Start of DATA EXCERPTS

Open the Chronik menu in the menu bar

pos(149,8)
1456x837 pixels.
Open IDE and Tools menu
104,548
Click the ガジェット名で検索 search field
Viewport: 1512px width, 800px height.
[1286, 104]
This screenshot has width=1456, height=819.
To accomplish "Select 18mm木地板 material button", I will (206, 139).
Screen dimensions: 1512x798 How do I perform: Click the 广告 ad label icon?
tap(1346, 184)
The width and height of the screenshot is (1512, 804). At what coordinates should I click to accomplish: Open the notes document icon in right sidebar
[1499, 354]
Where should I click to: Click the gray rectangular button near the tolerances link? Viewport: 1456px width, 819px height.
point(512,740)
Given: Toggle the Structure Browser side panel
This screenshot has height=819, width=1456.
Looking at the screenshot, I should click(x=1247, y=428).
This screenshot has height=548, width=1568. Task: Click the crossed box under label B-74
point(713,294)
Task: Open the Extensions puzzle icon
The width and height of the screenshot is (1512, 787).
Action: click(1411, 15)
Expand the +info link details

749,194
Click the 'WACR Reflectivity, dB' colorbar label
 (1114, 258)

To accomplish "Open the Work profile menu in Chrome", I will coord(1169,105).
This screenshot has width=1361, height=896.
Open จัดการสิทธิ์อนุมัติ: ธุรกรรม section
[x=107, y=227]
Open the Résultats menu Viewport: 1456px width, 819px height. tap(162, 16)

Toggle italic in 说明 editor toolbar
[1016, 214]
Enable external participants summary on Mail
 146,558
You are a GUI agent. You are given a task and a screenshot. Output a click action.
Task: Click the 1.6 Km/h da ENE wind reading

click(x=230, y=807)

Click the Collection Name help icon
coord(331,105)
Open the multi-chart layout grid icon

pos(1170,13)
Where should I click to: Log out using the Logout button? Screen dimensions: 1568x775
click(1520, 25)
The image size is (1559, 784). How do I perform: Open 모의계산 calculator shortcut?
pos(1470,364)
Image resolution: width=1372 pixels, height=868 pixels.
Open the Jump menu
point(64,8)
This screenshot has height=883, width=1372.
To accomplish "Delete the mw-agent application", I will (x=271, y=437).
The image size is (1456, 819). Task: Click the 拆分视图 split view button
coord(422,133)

End of DATA EXCERPTS

» INSTRUCTIONS FOR THE TASK
An accurate, complete transcription of the records above is needed.

» RESPONSE BELOW
Open the Chronik menu in the menu bar

pos(149,8)
1456x837 pixels.
Open IDE and Tools menu
104,548
Click the ガジェット名で検索 search field
Viewport: 1512px width, 800px height.
[1286, 104]
This screenshot has width=1456, height=819.
To accomplish "Select 18mm木地板 material button", I will (206, 139).
Screen dimensions: 1512x798 How do I perform: Click the 广告 ad label icon?
tap(1346, 184)
The width and height of the screenshot is (1512, 804). At what coordinates should I click to accomplish: Open the notes document icon in right sidebar
[1499, 354]
Where should I click to: Click the gray rectangular button near the tolerances link? Viewport: 1456px width, 819px height.
point(512,740)
Given: Toggle the Structure Browser side panel
This screenshot has height=819, width=1456.
Looking at the screenshot, I should click(x=1247, y=428).
This screenshot has height=548, width=1568. Task: Click the crossed box under label B-74
point(713,294)
Task: Open the Extensions puzzle icon
The width and height of the screenshot is (1512, 787).
Action: click(1411, 15)
Expand the +info link details

749,194
Click the 'WACR Reflectivity, dB' colorbar label
 (1114, 258)

To accomplish "Open the Work profile menu in Chrome", I will coord(1169,105).
This screenshot has width=1361, height=896.
Open จัดการสิทธิ์อนุมัติ: ธุรกรรม section
[x=107, y=227]
Open the Résultats menu Viewport: 1456px width, 819px height. tap(162, 16)

Toggle italic in 说明 editor toolbar
[1016, 214]
Enable external participants summary on Mail
 146,558
You are a GUI agent. You are given a task and a screenshot. Output a click action.
Task: Click the 1.6 Km/h da ENE wind reading

click(x=230, y=807)

Click the Collection Name help icon
coord(331,105)
Open the multi-chart layout grid icon

pos(1170,13)
Where should I click to: Log out using the Logout button? Screen dimensions: 1568x775
click(1520, 25)
The image size is (1559, 784). How do I perform: Open 모의계산 calculator shortcut?
pos(1470,364)
Image resolution: width=1372 pixels, height=868 pixels.
Open the Jump menu
point(64,8)
This screenshot has height=883, width=1372.
To accomplish "Delete the mw-agent application", I will (x=271, y=437).
The image size is (1456, 819). Task: Click the 拆分视图 split view button
coord(422,133)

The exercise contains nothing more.